Locate each line with the string "panel" in the listing below and copy it.

------------------------------------

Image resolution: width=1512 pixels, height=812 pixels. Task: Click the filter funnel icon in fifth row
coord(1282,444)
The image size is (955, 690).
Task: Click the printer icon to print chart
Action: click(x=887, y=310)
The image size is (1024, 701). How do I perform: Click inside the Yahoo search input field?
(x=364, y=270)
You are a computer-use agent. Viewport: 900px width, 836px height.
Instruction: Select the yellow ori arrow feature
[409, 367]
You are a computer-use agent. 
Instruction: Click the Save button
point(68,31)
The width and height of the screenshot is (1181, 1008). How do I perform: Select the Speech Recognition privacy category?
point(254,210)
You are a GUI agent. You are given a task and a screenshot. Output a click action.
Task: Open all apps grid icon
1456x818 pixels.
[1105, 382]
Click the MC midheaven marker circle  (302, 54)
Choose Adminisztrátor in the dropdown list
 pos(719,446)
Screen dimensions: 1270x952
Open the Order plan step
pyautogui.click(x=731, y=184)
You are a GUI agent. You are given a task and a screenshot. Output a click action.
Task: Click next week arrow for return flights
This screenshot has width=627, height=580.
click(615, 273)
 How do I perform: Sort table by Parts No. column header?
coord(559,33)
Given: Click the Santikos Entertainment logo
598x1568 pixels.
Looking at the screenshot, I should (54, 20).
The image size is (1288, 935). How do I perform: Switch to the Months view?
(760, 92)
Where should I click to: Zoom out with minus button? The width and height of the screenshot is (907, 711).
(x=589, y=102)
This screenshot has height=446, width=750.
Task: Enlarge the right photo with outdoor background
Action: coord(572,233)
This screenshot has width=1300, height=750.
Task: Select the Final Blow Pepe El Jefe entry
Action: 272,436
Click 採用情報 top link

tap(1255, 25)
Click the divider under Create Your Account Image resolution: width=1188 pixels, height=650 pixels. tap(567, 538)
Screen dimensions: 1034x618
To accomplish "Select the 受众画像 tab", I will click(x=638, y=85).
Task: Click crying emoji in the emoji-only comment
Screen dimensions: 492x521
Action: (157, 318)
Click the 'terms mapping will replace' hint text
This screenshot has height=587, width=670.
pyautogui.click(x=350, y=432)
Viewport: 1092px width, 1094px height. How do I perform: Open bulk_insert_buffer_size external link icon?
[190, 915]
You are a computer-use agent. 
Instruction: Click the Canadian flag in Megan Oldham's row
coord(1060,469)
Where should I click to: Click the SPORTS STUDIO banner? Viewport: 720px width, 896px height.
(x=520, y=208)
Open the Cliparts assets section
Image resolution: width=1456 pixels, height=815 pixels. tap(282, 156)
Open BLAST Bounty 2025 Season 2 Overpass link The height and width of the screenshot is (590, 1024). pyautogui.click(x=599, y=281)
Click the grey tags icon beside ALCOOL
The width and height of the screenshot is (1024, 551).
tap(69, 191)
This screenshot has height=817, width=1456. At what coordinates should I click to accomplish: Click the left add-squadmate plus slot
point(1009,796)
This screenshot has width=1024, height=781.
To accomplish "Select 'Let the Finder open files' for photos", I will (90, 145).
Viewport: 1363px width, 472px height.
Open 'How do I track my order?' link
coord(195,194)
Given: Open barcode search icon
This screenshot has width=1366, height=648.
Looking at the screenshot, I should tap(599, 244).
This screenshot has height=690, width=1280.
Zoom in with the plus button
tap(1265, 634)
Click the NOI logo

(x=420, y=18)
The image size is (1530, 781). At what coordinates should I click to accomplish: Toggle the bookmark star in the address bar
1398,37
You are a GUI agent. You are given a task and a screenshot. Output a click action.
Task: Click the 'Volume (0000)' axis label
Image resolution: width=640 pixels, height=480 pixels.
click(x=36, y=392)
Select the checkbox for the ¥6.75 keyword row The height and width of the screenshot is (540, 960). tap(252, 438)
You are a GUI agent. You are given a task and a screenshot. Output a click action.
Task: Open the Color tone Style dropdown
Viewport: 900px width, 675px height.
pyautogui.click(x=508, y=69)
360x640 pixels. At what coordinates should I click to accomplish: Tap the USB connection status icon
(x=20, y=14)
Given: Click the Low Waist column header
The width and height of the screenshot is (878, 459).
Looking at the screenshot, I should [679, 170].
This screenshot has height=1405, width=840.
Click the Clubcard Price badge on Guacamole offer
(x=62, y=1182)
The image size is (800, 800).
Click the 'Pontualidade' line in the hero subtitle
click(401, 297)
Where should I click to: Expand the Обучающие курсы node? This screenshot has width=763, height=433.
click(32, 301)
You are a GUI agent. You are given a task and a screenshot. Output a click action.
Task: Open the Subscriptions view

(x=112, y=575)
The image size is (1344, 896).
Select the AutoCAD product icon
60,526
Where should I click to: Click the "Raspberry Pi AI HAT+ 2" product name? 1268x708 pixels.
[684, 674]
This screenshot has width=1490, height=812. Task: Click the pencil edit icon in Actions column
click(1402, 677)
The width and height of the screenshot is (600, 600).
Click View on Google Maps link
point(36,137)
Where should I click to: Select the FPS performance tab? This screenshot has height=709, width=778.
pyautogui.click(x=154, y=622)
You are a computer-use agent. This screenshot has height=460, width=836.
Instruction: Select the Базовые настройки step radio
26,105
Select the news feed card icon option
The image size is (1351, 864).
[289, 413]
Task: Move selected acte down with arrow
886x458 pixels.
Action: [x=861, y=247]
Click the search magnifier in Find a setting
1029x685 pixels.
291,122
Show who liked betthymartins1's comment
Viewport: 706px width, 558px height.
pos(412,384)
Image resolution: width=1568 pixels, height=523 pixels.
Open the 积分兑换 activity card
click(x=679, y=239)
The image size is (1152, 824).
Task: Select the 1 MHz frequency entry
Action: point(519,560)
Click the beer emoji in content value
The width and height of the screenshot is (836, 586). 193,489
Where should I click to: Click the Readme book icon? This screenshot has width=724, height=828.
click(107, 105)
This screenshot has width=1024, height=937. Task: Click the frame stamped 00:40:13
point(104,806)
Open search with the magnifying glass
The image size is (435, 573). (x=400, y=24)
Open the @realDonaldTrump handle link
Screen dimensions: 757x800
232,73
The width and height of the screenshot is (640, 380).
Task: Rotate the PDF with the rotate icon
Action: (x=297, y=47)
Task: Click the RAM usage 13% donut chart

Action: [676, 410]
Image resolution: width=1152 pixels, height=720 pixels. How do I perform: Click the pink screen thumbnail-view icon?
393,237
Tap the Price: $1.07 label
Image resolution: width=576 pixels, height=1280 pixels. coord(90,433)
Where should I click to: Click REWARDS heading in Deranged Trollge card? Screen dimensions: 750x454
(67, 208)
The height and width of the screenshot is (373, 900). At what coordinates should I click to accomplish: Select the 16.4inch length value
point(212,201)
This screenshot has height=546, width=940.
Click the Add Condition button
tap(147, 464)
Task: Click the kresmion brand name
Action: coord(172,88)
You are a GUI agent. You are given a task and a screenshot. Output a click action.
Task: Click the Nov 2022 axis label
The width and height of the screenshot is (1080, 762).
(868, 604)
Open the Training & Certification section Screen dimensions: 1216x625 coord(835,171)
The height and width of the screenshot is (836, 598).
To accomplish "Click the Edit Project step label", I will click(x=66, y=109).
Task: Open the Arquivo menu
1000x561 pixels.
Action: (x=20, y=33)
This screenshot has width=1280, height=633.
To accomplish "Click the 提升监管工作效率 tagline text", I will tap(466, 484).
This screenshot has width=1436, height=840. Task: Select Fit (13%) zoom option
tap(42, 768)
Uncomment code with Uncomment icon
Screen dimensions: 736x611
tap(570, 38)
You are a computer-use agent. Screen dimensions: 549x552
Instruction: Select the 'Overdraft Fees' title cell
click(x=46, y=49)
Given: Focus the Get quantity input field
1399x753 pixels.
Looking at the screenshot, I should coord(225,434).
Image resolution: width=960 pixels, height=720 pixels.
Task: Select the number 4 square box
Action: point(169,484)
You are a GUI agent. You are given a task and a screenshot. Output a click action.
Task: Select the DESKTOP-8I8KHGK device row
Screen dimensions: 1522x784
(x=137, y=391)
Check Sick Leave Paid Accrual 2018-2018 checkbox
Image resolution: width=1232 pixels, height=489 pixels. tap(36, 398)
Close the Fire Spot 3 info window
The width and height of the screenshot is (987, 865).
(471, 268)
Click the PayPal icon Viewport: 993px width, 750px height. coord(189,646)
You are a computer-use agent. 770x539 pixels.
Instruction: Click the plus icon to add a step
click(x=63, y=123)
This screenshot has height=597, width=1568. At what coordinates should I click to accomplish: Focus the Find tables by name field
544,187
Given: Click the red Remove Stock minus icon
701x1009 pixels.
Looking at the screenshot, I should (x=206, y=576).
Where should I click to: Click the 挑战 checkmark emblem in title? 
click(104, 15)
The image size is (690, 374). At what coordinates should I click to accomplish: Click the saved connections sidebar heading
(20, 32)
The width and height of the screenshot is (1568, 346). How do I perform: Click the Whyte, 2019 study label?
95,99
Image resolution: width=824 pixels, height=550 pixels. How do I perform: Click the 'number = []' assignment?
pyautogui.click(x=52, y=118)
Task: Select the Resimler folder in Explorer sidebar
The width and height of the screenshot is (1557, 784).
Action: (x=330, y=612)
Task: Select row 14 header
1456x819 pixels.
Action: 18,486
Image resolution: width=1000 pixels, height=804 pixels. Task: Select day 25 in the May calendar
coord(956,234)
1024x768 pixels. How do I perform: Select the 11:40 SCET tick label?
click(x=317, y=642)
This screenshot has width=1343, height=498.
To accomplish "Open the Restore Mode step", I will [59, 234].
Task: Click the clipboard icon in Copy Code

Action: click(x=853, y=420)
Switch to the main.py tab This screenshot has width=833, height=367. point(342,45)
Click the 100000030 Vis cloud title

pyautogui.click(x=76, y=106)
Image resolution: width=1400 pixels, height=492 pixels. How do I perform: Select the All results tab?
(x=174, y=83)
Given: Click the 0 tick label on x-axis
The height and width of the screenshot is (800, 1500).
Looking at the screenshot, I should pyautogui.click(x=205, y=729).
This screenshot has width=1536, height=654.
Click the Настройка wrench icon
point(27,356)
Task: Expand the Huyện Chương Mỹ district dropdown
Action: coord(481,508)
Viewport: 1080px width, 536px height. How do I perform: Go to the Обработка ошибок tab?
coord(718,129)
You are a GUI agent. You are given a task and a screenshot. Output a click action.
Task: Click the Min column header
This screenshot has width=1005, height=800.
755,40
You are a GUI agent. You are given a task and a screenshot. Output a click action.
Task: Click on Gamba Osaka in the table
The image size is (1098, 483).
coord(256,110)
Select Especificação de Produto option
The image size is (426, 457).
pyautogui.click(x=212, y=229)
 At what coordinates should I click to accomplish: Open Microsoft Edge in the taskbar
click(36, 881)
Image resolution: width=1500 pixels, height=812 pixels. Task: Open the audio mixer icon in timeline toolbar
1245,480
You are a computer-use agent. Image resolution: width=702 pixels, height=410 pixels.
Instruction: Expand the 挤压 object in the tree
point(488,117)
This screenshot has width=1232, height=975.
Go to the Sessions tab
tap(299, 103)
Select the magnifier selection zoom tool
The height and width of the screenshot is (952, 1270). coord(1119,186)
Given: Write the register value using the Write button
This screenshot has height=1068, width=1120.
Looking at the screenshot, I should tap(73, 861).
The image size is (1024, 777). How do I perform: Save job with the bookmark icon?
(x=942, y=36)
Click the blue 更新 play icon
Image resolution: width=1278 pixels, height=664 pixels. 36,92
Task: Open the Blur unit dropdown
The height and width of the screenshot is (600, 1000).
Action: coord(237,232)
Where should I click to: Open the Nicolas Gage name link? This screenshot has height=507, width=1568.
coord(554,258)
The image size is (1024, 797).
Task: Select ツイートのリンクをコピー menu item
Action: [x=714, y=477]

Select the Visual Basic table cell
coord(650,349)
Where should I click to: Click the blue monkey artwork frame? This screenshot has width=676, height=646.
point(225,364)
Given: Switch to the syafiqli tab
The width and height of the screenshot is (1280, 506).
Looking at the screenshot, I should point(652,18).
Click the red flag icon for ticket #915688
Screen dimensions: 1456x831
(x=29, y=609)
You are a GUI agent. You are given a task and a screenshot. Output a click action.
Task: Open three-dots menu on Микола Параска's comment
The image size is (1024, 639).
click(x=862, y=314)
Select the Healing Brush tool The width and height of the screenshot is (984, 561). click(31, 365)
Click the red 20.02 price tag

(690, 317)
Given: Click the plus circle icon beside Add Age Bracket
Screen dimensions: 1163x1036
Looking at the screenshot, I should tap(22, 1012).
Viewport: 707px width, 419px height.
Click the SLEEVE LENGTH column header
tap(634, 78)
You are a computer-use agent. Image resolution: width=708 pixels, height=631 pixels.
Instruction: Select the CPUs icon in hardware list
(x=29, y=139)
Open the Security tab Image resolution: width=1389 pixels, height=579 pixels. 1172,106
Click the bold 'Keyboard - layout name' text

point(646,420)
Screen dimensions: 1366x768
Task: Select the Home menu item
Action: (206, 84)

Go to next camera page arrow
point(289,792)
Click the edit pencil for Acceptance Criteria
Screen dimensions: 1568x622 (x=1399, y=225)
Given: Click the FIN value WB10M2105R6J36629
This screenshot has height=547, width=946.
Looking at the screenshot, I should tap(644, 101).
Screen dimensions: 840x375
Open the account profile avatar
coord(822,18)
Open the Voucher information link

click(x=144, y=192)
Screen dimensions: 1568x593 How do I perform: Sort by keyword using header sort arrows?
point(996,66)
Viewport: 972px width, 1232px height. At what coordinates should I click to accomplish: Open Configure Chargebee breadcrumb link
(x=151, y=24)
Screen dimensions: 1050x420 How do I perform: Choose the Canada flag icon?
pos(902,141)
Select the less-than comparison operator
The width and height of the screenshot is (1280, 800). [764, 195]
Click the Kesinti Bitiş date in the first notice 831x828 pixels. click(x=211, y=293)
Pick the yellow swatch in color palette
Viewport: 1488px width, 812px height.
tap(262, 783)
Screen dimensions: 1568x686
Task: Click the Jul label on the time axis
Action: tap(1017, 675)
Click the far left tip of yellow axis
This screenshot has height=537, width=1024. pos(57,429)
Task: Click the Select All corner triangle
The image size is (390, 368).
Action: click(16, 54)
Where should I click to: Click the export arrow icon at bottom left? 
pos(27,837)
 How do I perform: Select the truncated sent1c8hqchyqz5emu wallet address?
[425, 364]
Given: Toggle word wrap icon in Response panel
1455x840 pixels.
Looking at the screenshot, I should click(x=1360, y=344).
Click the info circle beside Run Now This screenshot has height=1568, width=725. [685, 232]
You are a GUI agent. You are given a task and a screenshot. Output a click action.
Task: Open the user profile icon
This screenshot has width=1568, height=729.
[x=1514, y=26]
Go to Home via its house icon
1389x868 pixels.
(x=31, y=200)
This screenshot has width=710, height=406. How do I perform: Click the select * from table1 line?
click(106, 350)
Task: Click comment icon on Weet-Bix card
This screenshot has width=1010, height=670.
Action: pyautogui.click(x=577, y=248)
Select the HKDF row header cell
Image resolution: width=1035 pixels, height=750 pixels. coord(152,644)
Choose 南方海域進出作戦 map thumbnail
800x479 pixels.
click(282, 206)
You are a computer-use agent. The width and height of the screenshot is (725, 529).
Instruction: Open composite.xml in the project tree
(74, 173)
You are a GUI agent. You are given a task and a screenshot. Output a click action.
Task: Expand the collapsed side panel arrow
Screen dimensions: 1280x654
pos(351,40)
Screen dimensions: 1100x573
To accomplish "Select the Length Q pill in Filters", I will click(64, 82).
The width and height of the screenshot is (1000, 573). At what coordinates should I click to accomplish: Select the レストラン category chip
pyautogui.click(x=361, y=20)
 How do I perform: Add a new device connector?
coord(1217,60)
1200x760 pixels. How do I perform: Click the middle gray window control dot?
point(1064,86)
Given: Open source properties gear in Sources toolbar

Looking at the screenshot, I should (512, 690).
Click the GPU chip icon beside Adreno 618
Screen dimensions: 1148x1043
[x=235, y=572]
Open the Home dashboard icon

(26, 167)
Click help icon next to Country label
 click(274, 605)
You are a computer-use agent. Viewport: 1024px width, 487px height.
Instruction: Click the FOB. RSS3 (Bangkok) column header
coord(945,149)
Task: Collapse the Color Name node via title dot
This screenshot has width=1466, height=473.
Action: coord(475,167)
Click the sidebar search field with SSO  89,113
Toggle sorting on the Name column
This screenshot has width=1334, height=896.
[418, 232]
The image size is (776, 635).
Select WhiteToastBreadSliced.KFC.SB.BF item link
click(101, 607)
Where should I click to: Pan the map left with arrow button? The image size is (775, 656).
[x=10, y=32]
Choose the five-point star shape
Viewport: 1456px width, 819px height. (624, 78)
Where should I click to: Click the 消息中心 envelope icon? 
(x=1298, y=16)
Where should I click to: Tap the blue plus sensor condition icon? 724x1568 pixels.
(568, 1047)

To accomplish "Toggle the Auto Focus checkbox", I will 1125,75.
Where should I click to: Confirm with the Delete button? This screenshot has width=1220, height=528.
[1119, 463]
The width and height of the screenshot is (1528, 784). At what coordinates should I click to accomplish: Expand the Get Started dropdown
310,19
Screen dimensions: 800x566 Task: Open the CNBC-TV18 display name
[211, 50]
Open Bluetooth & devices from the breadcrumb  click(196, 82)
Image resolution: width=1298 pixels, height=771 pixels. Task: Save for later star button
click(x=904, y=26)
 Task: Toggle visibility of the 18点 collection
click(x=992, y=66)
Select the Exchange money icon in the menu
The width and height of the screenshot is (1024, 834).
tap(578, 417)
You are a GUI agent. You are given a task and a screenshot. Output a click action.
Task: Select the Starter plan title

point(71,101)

------------------------------------

Response:
Given: Toggle word wrap icon in Response panel
Task: Expand the collapsed side panel arrow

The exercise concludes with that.